* start DATA FOR THIS EXERCISE *

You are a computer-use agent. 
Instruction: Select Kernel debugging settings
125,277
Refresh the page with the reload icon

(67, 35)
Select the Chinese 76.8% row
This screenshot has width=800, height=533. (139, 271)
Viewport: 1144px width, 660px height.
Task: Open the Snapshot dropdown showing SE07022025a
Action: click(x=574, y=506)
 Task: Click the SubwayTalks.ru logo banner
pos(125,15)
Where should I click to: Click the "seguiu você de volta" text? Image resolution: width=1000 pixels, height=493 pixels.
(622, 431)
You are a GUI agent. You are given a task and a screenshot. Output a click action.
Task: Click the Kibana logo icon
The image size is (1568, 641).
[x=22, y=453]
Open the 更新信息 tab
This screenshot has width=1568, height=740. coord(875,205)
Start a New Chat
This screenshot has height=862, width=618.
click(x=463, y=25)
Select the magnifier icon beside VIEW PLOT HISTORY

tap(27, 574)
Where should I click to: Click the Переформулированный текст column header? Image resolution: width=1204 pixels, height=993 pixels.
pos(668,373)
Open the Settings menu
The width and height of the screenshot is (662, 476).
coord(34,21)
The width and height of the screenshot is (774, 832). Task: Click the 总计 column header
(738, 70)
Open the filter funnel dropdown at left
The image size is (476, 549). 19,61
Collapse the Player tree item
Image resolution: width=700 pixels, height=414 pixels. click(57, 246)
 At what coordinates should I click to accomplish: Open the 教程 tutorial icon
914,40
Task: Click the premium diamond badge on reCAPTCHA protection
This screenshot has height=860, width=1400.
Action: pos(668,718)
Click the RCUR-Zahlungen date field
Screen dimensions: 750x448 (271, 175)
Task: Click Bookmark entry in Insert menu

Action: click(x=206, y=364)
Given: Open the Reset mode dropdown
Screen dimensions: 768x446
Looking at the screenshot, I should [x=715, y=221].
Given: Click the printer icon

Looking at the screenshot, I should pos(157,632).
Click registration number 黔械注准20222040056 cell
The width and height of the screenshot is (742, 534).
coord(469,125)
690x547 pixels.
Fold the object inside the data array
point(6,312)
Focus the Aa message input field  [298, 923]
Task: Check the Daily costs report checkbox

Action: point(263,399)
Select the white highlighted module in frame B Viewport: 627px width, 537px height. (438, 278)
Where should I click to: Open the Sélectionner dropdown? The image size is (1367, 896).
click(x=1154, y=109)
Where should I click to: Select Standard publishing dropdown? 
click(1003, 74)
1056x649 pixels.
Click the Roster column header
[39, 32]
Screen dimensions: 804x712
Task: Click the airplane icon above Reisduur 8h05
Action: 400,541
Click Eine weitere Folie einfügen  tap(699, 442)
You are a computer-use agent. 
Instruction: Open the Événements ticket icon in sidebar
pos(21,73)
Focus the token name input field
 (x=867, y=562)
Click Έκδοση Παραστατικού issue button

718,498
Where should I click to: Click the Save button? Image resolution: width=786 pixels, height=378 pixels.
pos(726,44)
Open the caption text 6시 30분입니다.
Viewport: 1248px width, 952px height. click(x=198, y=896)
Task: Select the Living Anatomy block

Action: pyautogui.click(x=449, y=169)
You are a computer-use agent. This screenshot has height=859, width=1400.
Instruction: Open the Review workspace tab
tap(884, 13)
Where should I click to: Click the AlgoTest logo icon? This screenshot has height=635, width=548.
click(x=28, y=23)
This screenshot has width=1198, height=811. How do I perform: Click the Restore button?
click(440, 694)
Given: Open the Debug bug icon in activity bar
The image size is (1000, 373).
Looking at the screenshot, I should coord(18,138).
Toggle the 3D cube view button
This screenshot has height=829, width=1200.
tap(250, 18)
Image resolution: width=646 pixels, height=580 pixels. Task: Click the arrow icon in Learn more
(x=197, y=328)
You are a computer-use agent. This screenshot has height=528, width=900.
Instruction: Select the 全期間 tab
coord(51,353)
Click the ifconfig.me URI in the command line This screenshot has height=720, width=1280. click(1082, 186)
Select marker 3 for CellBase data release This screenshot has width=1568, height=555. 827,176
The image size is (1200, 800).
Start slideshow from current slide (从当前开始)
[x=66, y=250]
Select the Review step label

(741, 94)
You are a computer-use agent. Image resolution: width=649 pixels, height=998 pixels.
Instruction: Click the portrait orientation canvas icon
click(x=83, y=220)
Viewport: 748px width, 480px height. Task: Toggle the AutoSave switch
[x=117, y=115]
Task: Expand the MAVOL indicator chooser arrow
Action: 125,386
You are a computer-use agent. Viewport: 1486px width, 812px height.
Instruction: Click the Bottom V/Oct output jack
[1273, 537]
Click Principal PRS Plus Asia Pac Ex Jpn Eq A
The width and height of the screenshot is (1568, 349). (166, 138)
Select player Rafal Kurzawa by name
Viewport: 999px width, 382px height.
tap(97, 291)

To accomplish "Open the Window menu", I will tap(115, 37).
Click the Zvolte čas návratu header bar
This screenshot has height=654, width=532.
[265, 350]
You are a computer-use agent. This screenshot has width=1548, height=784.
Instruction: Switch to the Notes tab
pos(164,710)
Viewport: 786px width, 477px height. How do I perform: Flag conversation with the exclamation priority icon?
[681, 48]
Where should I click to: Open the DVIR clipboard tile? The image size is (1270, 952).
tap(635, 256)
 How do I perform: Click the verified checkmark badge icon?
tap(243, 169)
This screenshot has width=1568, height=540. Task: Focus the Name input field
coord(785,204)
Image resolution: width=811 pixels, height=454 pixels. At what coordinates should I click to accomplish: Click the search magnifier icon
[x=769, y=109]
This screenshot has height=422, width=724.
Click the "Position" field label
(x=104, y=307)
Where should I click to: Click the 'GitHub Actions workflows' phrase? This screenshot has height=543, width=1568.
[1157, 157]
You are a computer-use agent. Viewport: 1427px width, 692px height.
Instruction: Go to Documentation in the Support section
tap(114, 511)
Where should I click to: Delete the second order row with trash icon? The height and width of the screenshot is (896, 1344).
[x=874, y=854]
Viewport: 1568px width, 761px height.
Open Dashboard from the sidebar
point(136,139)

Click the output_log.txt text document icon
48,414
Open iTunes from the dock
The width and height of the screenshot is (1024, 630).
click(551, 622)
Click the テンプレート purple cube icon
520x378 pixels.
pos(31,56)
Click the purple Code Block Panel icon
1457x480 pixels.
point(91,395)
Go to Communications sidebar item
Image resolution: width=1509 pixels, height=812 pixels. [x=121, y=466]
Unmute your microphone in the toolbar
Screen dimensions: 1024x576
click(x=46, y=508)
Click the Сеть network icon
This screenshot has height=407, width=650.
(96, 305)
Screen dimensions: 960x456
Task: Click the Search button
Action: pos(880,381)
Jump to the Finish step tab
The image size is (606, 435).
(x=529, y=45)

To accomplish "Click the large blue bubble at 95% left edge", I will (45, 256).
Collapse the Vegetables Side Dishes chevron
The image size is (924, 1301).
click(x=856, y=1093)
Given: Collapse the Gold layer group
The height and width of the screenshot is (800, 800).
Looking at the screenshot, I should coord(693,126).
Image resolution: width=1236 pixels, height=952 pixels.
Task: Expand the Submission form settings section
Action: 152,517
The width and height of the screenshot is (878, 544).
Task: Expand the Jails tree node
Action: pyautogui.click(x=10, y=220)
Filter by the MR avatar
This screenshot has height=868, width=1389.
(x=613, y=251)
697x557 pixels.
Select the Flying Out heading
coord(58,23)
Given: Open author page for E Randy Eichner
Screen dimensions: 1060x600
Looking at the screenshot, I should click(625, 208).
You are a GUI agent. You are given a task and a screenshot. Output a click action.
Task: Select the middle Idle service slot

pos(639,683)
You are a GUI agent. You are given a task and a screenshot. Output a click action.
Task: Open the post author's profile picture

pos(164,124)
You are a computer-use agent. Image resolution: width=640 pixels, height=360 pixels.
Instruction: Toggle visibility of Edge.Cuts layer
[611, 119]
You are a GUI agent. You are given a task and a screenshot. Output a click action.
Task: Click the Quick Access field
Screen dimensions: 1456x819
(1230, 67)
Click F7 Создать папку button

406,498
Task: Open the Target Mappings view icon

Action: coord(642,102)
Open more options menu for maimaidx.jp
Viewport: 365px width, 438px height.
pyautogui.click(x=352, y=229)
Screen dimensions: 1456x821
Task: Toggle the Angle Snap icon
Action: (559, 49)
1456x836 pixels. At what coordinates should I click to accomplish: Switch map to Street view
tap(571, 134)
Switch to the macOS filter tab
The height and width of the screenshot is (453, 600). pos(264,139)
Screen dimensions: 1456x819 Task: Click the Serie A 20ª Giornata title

* end DATA FOR THIS EXERCISE *

Tally how many lines in the rows above contain the string "header", counting only case-exact matches, and reply with the number alone.

▶ _RESULT FOR THIS EXERCISE_
4